Collected data entries
'''
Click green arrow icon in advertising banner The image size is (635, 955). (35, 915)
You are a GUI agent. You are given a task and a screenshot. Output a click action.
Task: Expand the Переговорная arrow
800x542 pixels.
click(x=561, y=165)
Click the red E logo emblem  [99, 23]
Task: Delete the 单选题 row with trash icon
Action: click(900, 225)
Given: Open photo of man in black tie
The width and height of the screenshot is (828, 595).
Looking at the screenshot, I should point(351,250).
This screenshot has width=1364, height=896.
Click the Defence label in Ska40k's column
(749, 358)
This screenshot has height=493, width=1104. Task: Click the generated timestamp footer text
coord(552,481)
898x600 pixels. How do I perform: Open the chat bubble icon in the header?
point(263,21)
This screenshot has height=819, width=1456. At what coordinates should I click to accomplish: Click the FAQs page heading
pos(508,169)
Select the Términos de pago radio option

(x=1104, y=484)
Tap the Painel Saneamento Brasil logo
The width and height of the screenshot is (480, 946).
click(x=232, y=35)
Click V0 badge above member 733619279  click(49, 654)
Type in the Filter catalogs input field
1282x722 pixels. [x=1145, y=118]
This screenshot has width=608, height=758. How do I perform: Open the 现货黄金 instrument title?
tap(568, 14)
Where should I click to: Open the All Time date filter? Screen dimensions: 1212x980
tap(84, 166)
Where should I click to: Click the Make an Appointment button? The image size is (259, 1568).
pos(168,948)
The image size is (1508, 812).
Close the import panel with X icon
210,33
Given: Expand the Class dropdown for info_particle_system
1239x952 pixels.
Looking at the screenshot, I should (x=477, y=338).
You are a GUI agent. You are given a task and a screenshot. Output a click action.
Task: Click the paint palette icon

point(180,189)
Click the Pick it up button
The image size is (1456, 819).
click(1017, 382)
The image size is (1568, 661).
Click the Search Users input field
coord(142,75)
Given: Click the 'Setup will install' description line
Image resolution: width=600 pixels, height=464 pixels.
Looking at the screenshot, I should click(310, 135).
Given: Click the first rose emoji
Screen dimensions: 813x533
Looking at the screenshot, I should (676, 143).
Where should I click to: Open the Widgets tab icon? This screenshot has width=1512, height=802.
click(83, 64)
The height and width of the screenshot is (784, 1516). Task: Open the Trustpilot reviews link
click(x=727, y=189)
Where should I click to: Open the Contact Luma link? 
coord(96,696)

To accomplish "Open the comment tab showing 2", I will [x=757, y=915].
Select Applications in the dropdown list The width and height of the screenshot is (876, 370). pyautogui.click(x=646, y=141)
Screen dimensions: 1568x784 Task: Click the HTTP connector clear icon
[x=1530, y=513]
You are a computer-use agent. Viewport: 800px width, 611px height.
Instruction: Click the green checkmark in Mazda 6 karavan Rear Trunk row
'''
> _Assignment_
Taking the lines above, repeat exactly those from the line that contains "This screenshot has width=608, height=758." through the line that contains "The image size is (1508, 812).", and both of those lines as well. Include nothing else.

> _Written solution_
This screenshot has width=608, height=758. How do I perform: Open the 现货黄金 instrument title?
tap(568, 14)
Where should I click to: Open the All Time date filter? Screen dimensions: 1212x980
tap(84, 166)
Where should I click to: Click the Make an Appointment button? The image size is (259, 1568).
pos(168,948)
The image size is (1508, 812).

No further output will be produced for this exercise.